Aim of the task — Extract, word for word, the lines of the items that start with the line containing "This screenshot has height=407, width=771." and run through the line containing "svg-text: UEFA ★", with both of those lines included.

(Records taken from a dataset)
BEGIN

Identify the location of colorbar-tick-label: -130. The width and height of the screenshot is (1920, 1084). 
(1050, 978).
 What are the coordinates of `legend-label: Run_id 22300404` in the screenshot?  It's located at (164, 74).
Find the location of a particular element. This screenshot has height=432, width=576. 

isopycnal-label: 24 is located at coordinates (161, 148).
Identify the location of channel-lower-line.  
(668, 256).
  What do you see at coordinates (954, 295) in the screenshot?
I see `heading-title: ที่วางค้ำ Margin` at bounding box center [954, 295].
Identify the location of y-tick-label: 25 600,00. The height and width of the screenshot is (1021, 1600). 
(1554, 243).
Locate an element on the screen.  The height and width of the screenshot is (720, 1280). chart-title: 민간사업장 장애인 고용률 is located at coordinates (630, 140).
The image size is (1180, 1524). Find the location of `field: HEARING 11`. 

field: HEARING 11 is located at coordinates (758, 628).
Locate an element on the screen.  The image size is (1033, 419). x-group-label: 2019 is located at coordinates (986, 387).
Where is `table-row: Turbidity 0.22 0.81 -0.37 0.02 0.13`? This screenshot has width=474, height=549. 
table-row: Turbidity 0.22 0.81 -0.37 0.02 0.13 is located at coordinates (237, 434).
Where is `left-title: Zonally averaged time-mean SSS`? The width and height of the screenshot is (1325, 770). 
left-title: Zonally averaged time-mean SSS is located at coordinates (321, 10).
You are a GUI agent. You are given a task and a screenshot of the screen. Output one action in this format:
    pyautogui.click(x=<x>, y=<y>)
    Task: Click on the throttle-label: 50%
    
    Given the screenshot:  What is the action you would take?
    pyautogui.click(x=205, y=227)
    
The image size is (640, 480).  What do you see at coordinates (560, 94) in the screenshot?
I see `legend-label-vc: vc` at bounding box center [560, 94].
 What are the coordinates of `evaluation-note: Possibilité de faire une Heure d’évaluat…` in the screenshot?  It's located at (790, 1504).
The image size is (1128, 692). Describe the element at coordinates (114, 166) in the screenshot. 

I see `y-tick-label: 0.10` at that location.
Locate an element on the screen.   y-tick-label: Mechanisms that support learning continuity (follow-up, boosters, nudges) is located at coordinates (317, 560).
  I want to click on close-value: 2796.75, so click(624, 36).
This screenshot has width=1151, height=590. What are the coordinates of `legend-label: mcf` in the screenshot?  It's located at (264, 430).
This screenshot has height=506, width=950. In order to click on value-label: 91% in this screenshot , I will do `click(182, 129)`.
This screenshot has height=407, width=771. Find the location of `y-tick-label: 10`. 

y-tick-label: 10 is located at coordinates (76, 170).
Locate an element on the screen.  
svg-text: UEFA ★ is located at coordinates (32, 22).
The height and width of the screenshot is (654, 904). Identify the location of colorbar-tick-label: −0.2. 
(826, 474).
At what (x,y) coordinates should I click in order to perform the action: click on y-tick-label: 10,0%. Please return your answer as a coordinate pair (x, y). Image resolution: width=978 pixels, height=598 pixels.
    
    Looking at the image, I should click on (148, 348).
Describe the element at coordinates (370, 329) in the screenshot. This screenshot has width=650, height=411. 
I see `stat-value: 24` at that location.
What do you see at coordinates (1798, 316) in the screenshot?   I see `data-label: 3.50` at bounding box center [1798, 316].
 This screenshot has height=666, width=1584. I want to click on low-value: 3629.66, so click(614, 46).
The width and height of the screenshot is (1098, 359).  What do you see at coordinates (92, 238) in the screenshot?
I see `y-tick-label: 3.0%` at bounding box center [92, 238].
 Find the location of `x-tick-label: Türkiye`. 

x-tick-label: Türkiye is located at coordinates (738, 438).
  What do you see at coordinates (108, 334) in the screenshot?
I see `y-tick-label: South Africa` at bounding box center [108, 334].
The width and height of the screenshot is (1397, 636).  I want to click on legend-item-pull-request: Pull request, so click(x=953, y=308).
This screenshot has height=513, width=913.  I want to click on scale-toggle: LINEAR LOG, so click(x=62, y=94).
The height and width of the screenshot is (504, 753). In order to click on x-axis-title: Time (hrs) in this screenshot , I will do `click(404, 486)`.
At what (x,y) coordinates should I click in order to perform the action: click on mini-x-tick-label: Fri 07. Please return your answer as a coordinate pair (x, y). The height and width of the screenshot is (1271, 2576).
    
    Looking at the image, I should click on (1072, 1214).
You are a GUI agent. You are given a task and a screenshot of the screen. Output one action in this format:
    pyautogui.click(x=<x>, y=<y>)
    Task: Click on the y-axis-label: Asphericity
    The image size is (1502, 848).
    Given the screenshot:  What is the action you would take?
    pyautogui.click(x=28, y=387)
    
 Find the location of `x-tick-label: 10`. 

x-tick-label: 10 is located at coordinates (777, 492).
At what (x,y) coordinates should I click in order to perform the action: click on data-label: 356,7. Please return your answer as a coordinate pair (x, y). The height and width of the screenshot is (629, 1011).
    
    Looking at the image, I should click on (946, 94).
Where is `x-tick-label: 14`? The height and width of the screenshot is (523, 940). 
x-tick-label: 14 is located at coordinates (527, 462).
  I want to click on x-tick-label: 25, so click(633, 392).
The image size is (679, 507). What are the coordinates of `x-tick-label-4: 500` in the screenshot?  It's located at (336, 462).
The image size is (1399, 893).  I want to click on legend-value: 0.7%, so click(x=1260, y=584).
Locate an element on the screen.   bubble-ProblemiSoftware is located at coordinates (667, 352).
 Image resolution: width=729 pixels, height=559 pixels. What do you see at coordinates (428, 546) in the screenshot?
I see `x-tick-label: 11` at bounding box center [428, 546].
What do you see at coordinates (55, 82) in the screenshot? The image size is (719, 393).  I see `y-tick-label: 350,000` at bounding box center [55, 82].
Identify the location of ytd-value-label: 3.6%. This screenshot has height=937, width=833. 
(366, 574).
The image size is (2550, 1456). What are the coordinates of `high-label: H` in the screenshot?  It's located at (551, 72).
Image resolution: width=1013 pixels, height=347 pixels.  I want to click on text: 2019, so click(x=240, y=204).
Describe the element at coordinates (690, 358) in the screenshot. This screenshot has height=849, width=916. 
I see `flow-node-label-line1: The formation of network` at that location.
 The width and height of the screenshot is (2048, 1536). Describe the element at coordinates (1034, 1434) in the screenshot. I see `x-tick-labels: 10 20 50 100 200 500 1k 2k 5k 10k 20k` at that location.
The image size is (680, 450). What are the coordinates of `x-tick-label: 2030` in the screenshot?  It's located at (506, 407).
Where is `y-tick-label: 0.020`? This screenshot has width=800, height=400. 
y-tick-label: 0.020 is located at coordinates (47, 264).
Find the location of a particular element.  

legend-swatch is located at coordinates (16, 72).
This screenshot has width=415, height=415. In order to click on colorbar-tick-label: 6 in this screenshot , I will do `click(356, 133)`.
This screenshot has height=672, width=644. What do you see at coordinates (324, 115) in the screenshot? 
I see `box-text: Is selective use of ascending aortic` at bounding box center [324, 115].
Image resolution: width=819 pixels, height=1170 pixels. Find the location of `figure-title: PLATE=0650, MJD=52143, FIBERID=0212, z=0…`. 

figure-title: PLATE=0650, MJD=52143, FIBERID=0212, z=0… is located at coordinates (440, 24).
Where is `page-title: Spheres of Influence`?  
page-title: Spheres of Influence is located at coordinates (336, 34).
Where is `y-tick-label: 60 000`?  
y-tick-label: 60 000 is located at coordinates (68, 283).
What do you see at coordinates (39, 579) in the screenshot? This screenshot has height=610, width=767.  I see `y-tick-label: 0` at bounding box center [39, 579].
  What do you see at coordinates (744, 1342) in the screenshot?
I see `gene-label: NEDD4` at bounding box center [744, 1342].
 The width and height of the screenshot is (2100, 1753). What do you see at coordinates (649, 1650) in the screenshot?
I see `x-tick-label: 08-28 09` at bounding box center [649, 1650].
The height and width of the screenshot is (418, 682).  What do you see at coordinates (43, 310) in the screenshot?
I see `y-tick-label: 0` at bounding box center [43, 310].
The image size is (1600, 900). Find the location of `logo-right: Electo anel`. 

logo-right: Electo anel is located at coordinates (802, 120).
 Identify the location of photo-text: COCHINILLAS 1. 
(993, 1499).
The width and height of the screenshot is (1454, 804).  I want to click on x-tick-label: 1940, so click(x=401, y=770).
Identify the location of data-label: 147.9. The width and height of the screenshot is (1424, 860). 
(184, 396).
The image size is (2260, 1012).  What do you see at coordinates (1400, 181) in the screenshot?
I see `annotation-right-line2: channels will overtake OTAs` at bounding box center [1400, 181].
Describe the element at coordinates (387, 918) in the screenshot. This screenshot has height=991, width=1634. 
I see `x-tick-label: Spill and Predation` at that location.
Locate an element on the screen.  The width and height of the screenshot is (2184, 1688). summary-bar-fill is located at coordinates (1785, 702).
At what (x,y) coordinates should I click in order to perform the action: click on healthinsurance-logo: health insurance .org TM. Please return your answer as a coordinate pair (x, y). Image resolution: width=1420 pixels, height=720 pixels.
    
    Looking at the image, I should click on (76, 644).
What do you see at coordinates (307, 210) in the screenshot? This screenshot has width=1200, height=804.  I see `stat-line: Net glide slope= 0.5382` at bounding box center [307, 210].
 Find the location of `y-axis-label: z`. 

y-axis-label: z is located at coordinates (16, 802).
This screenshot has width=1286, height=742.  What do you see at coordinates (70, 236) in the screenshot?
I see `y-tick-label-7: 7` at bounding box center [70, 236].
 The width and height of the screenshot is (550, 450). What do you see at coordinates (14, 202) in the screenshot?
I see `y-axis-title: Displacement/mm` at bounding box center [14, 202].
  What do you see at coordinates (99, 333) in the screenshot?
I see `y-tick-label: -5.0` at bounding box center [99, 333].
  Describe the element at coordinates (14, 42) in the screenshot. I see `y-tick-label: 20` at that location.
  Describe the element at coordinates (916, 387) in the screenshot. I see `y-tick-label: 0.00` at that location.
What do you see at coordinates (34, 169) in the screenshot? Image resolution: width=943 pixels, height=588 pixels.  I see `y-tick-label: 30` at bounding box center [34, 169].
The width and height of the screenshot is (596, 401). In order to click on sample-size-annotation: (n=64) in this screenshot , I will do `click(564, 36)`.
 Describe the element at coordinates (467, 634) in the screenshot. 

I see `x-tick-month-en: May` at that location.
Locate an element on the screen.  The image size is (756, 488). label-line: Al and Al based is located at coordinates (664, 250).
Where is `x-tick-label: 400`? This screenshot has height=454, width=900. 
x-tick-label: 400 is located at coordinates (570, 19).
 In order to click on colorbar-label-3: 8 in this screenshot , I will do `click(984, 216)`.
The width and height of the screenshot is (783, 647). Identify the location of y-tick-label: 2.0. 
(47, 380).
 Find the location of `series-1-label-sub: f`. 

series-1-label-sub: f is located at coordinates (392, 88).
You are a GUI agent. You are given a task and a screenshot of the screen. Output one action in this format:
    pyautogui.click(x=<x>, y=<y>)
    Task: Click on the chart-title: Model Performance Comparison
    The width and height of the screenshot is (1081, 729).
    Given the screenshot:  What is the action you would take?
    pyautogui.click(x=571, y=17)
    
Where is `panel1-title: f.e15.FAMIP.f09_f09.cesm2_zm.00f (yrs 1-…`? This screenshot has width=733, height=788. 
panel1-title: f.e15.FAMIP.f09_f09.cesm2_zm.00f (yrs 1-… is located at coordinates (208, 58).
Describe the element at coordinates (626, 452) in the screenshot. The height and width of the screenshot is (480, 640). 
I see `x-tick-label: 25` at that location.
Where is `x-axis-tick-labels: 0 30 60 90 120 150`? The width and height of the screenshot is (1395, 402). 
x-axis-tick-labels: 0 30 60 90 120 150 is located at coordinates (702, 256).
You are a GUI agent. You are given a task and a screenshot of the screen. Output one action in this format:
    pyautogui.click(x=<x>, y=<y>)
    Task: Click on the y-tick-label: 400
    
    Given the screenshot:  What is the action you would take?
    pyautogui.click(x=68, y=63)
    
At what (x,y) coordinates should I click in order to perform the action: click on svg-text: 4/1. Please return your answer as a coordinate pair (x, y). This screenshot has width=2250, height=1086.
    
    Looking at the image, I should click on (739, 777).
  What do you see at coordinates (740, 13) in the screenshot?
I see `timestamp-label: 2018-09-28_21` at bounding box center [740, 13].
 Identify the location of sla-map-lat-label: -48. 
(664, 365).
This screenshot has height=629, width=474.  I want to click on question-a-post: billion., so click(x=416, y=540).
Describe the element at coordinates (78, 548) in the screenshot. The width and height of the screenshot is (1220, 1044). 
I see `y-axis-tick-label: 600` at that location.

END

Written reply —
This screenshot has height=407, width=771. Find the location of `y-tick-label: 10`. 

y-tick-label: 10 is located at coordinates (76, 170).
Locate an element on the screen.  
svg-text: UEFA ★ is located at coordinates (32, 22).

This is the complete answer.